O cineasta baiano Sérgio Machado tem assumidamente uma
atração por histórias de amor bastante tortuosas. Foi assim em Cidade Baixa,
com a dupla de atores baianos Wagner Moura e Lázaro Ramos, e será assim até
numa animação que ele está preparando em que dois ratinhos disputam o amor de
uma mesma ratinha.
E não é diferente em O Rio do Desejo, que estreia nesta quinta-feira (23) nos cinemas. O filme reúne um quarteto de atores numa química poucas vezes vista no cinema nacional recente: Sophie Charlotte, Daniel Oliveira, Rômulo Braga e Gabriel Leone.
No filme, inspirado no conto O Adeus do Comandante - de Milton Hatoum -, Dalberto (Daniel Oliveira) é um policial que é chamado até a casa de Anaíra, uma mulher que fere um homem depois de ser insistentemente assediada por ele. Logo, os dois se apaixonam e Dalberto chama a jovem para morar com ele, na casa que divide com os dois irmãos, Dalmo (Rômulo Braga) e Armando (Gabriel Leone).
O espectador pode até ficar em dúvida se esta é uma
característica espontânea ou provocada pela personagem, mas o fato é que Anaíra
é muito sedutora. Dalmo e Armando, claro, não escapam dessa sedução. Desde a
primeira refeição que os quatro personagens fazem juntos, a tensão está
instalada. E qualquer um é capaz de perceber que a história, que começa como um
bonito conto de fadas - o policial que salvou a mocinha e se apaixona por ela
-, vai caminhar para uma tragédia.
E, por favor, não acuse este jornalista de estar cometendo
spoiler: como dito acima, o cheiro de tragédia fica claro logo no início do
filme para qualquer um que tenha sensibilidade e o mínimo de familiaridade com
a linguagem cinematográfica. Mas Sérgio Machado faz isso com sutileza, sem
apelar para o óbvio. A tensão, embora muito clara desde o início, vai crescendo
aos poucos. Sérgio dirige com a mesma sutileza que Anaíra usa para seduzir os
três irmãos.
Luz para o mundo masculino
O diretor, em entrevista coletiva online, falou sobre a
personagem de Sophie: "Os personagens femininos que trago são sempre
brilhantes, sempre têm uma luz. Anaíra traz luz para o mundo masculino, que é
mais escuro e menos interessante. Traz luz no sentido de liberdade".
Sérgio observa que, por mais de uma vez, Anaíra abre a janela da casa para que
o sol a ilumine. "Mas aqueles caras [os irmãos] não entendem.
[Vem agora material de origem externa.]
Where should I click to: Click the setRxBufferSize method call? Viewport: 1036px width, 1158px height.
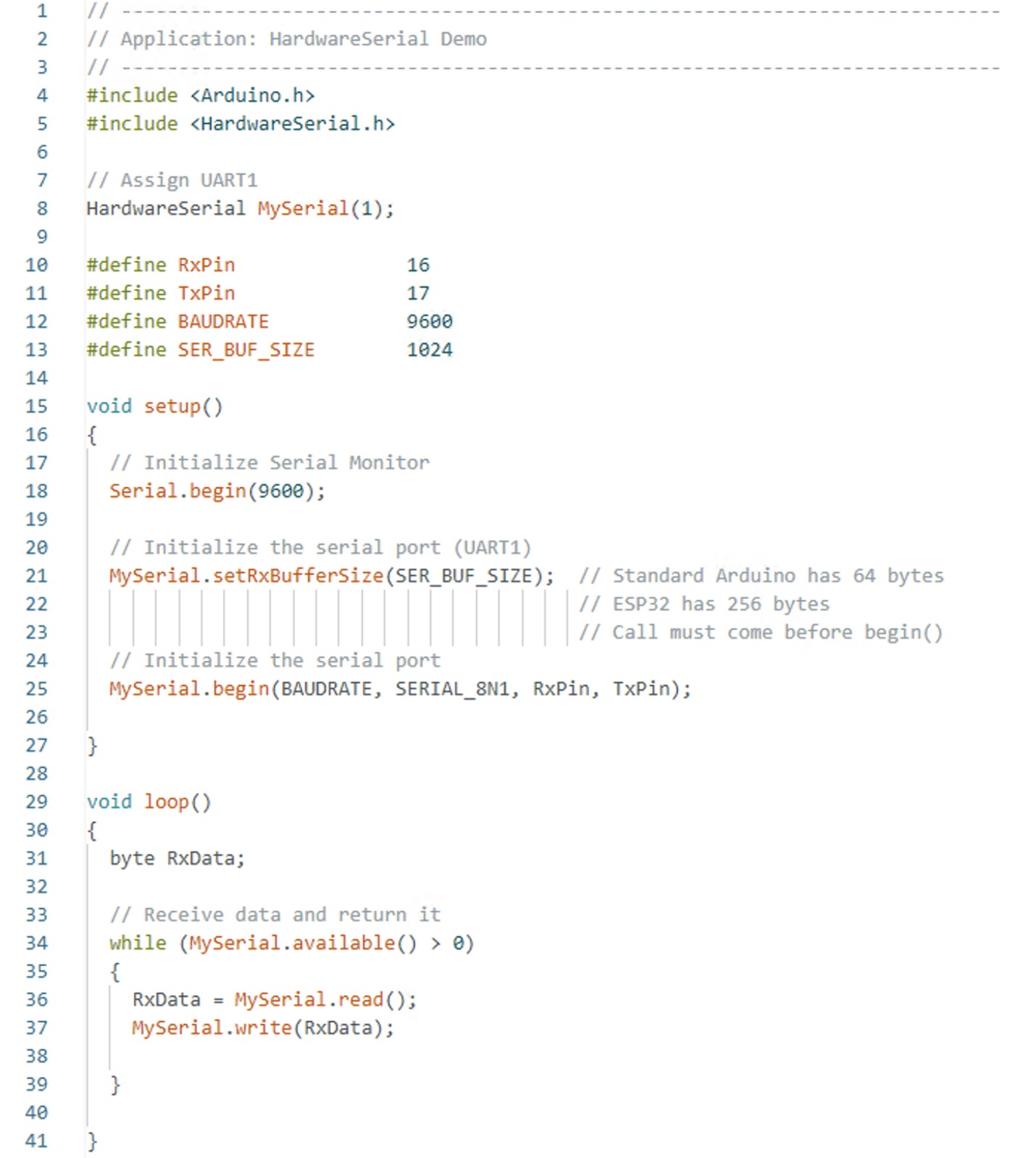297,576
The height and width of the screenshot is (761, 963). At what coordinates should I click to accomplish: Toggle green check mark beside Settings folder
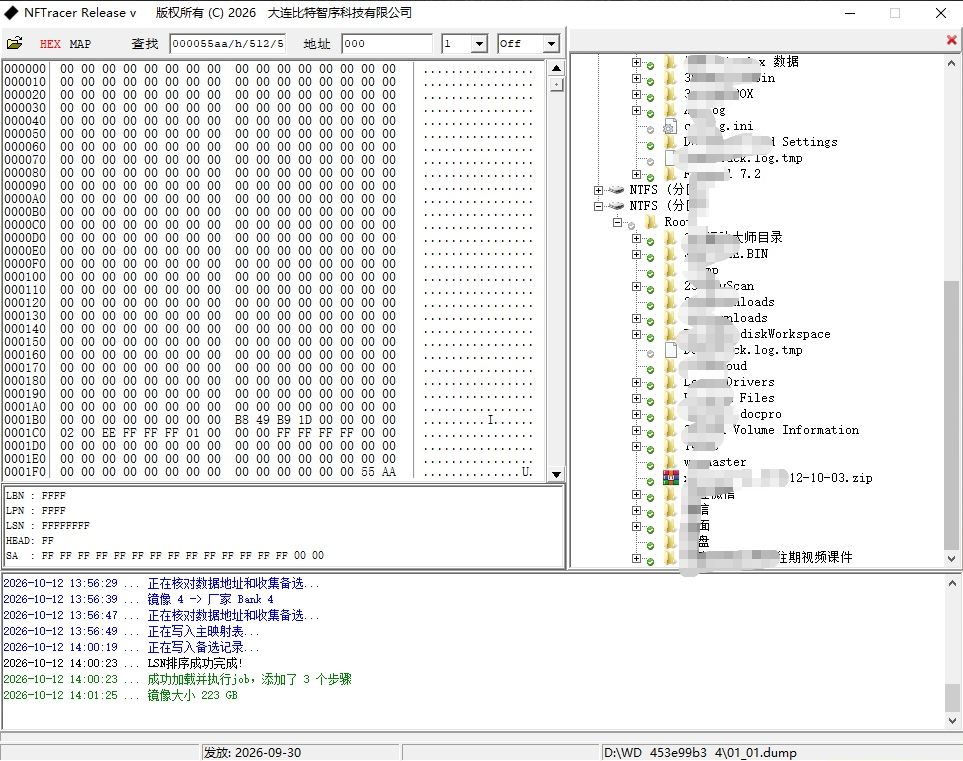[650, 146]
Preferem
ficar brigando", diz o cineasta.
Sophie complementa: "Anaíra é uma menina pulsante,
linda. Só a arte pode permitir isso [que se vê no filme] e se desfazer de um
viés moralista, se desfazer desse tipo de questionamento". Rômulo Braga diz
que se baseou em histórias de amor que viveu para construir seu personagem:
"O corpo do ator é caixinha de experiências e de empréstimos a essas
experiências para o personagem. Não tem como 'inventar' um sentimento, mas como
botar uma lente de aumento em um lugar específico. Tem como eu criar e
fantasiar em cima de uma experiência vivida".
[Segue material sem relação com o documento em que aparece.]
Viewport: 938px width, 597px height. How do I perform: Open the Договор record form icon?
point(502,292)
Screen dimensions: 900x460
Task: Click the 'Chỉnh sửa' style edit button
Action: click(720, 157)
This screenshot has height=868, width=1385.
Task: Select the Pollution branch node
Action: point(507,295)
A produção passou três meses em Itacoatiara, na Região
Metropolitana de Manaus, onde a temperatura média mínima é de 25ºC e a máxima,
de 32ºC. Milton Hatoum, que é amazonense, diz que atores e atrizes
"mergulharam" no calor da região. "Quando eu morava em Manaus,
eu dizia para os meus amigos paulistas e gaúchos que chegavam lá: não lute com
o calor, abrace-o; deixe o calor entrar em você. Você deve suar e receber o calor
como uma dádiva da natureza", disse o escritor, brincando.
Hatoum, que é também um dos roteiristas, elogia a maneira
como a Amazônia foi retratada no filme: "Não é uma Amazônia exótica, para
inglês ver. Não tem o apelo da 'Amazônia: pulmão do mundo', que é um mito. É
uma Amazônia real, que foi transcendente, que o filme, como toda arte, tornou
transcendental. E os atores e atrizes perceberam isso profundamente".